§ WORK REQUEST
Answer with the number of lines in the records that contain "radio" and with nothing else.

Stored items:
------------------------------------

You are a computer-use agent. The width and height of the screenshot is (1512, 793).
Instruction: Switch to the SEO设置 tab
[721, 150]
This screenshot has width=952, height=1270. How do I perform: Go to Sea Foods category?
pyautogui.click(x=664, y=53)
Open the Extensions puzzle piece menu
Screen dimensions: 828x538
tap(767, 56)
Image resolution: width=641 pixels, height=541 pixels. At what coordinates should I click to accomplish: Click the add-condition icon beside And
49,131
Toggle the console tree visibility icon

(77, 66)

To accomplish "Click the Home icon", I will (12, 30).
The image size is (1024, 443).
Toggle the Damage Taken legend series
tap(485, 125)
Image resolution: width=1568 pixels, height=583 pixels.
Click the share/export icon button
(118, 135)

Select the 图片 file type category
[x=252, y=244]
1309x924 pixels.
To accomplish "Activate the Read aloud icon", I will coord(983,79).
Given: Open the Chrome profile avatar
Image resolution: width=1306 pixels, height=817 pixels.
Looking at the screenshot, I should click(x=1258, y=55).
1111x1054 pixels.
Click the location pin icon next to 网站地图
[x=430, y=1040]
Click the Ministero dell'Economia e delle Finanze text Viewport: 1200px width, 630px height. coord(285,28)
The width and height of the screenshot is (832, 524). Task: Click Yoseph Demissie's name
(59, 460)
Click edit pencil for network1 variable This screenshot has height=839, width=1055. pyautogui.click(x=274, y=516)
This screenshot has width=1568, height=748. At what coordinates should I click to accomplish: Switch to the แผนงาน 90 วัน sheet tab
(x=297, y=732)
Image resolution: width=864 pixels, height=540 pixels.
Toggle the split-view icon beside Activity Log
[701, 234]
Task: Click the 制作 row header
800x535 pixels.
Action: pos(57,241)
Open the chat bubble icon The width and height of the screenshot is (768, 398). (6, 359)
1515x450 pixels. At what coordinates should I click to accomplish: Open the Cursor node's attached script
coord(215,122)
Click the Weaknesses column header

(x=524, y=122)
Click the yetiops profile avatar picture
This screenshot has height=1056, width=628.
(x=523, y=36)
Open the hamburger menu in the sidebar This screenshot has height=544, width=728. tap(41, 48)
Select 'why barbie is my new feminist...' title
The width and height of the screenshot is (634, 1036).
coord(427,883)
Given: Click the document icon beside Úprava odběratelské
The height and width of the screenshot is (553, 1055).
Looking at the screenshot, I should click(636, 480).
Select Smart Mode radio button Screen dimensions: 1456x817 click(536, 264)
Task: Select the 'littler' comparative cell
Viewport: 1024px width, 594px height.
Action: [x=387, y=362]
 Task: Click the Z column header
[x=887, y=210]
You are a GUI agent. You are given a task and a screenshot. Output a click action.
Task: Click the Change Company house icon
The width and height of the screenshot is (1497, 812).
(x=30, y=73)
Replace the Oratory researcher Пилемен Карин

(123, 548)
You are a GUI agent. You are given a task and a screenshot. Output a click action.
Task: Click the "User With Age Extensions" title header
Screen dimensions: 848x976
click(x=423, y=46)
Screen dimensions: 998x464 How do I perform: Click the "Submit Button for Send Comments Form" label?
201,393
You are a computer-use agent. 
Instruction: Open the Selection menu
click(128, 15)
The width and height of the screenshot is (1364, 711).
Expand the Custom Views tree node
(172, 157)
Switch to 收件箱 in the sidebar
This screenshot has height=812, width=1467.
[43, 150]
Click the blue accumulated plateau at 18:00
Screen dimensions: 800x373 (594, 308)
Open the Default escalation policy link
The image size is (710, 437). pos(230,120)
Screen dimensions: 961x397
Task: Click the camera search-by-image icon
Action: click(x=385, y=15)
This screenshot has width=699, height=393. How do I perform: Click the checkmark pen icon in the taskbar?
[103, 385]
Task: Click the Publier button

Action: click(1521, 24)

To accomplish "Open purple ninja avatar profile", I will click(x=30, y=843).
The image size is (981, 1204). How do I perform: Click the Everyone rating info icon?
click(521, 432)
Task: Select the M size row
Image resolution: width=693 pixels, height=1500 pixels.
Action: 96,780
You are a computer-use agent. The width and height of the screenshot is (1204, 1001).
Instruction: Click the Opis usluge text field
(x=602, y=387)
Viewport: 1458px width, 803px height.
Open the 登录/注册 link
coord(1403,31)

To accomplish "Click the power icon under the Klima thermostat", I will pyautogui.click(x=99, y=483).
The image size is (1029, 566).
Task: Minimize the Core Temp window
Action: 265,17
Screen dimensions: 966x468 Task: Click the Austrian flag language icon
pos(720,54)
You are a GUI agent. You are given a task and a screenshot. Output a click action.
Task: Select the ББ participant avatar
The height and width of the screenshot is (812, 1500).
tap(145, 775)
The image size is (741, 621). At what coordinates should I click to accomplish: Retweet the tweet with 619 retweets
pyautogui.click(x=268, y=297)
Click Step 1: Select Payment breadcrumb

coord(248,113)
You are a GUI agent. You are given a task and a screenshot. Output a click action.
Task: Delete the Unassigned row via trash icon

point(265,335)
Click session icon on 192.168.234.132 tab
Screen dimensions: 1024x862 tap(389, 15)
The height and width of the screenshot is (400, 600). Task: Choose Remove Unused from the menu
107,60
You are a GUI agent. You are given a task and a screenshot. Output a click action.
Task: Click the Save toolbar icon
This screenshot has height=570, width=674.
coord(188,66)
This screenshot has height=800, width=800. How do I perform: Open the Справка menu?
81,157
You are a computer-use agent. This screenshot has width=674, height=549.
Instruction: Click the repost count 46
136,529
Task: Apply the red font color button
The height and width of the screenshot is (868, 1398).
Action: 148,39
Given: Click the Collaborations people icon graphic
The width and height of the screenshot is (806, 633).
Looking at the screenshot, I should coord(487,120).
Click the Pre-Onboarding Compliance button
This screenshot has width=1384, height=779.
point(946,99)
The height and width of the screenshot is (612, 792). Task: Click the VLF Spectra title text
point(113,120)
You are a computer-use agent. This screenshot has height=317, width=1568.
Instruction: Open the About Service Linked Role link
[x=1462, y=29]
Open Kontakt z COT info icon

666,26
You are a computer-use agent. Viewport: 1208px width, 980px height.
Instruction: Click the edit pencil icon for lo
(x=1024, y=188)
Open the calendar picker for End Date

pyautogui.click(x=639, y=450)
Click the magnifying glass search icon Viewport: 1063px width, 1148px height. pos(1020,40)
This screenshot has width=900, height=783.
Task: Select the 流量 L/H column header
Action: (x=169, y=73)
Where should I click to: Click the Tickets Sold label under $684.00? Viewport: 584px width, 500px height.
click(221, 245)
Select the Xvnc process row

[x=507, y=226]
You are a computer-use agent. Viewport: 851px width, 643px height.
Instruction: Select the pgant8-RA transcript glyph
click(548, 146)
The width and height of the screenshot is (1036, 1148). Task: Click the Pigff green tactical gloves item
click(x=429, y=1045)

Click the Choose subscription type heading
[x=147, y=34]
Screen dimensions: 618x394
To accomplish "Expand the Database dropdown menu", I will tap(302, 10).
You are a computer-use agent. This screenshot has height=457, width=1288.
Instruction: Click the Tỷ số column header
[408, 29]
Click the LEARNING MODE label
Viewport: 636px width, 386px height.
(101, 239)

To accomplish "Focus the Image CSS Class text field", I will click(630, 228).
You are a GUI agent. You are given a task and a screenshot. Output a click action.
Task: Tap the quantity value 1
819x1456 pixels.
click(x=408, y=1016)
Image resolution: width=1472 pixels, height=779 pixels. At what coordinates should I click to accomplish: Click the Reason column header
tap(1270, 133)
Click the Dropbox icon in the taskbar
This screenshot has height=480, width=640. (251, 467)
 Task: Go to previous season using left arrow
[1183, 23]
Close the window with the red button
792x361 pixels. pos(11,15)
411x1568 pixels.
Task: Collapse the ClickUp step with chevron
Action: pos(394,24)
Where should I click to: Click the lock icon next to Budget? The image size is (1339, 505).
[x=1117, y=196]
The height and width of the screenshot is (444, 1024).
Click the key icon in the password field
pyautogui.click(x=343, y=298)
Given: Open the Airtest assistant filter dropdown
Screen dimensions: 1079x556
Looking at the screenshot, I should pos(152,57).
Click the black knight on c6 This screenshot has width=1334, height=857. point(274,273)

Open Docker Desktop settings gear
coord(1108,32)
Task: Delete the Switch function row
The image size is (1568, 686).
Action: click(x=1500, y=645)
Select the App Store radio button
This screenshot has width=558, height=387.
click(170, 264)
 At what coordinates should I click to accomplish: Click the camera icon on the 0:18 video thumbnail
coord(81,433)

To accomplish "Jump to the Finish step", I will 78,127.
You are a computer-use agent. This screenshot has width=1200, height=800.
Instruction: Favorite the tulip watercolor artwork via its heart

------------------------------------

§ TASK RESPONSE
2